Intersection of "Political Discussion" and "Imminent Disaster", por favor!

Buenos Aires Travel Blog

 › entry 4 of 6 › view all entries

    Riding home from the flamenco show, Derek, Phil, and I encountered an unexpected wealth of political opinion in our boisterous cab driver.  I don’t know if it was the fact that I’ve been in the country for a few weeks or the fact that he was yelling at the top of his lungs, but I managed to understand almost all of his Spanish.  He certainly had plenty of opinions about US, Argentine, and Chilean policy and he made sure we knew about them.  I figured it would be best to include a transcript of the conversation from what I recall.

(After 5 minutes of complete silence)
Driver: ¿De donde son?
Derek: Estados Unidos.
Driver: ¡AY!  ¡AMERICANOS!
Derek, Phil, and I: …Sí.
Driver: AY, UH... “BOOSH”!
Us: Haha sí, “Boosh”.
Driver: HAHAHA!  ¿VAN A GANAR LA GUERRA?  (Shows thumbs up)
Me:  Sería una buena cosa.
Driver: ¡¡HAHAHA AY SI!!
Me: ¿Te gusta Bush?
Driver: ¿MÍ?  NO, PUES ÉL ES MUY POPULAR EN LOS EE.UU. ¿NO?
Us: Uhhh… no.
Derek: Solamente treinta por ciento tienen gusto de él.
Me: Es como Kirchner en 2003, ¿no?

Driver: HAHAHAH
Phil: Why the hell does he keep laughing…
Me: Haha I don’t know.
Driver: KIRCHNER ESTÁ MUY POPULAR COMO PINOCHET ESTUVO EN
            CHILE, ¿EH?

Me: Is he seriously comparing a democratically elected president to a dictator?
Derek: Sí, pero Pinochet fue una dictadura.
Driver: ¡AY, PERO ÉL MEJORADO COSAS EN CHILE!
Me: (thinking) While killing thousands of people…

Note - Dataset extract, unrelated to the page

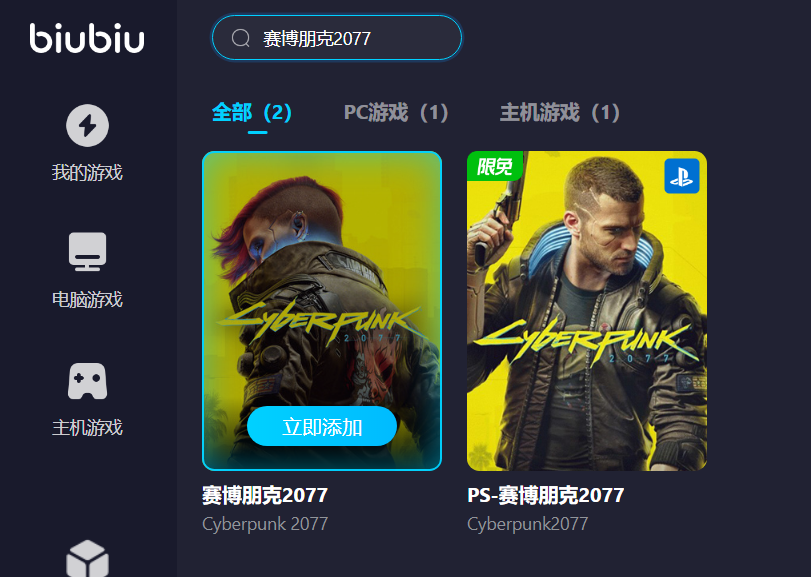The width and height of the screenshot is (811, 577).
Task: Switch to the 全部 (2) tab
Action: (x=252, y=112)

By this point we had arrived at the residencia and I didn’t know enough Spanish political terms to tell him how confused he was.  As seemingly silly as this discussion was though it did provide a fairly good barometer of how Argentines view U.S. policy and beliefs.  Even though he clearly didn’t care for “Boosh” and referred to the Iraq war with complete sarcasm he didn’t turn the three of us into the bad guys.  This is pretty consistent with similar encounters I’ve had with a few other Argentine citizens.  As much as they may disapprove with U.S. actions abroad they know they do not have the first-hand view of political actions and decisions that we have at home (and the same goes for us here) and therefore are not too quick to judge.  Most of the people I talked to do speak their opinions however, but I have found that they are usually much more informed than our good friend the taxi driver who was most likely just trying to push our buttons.  Whatever the case may have been, it was an unexpected yet surprisingly enjoyable “discussion.”  And best of all, disaster was averted.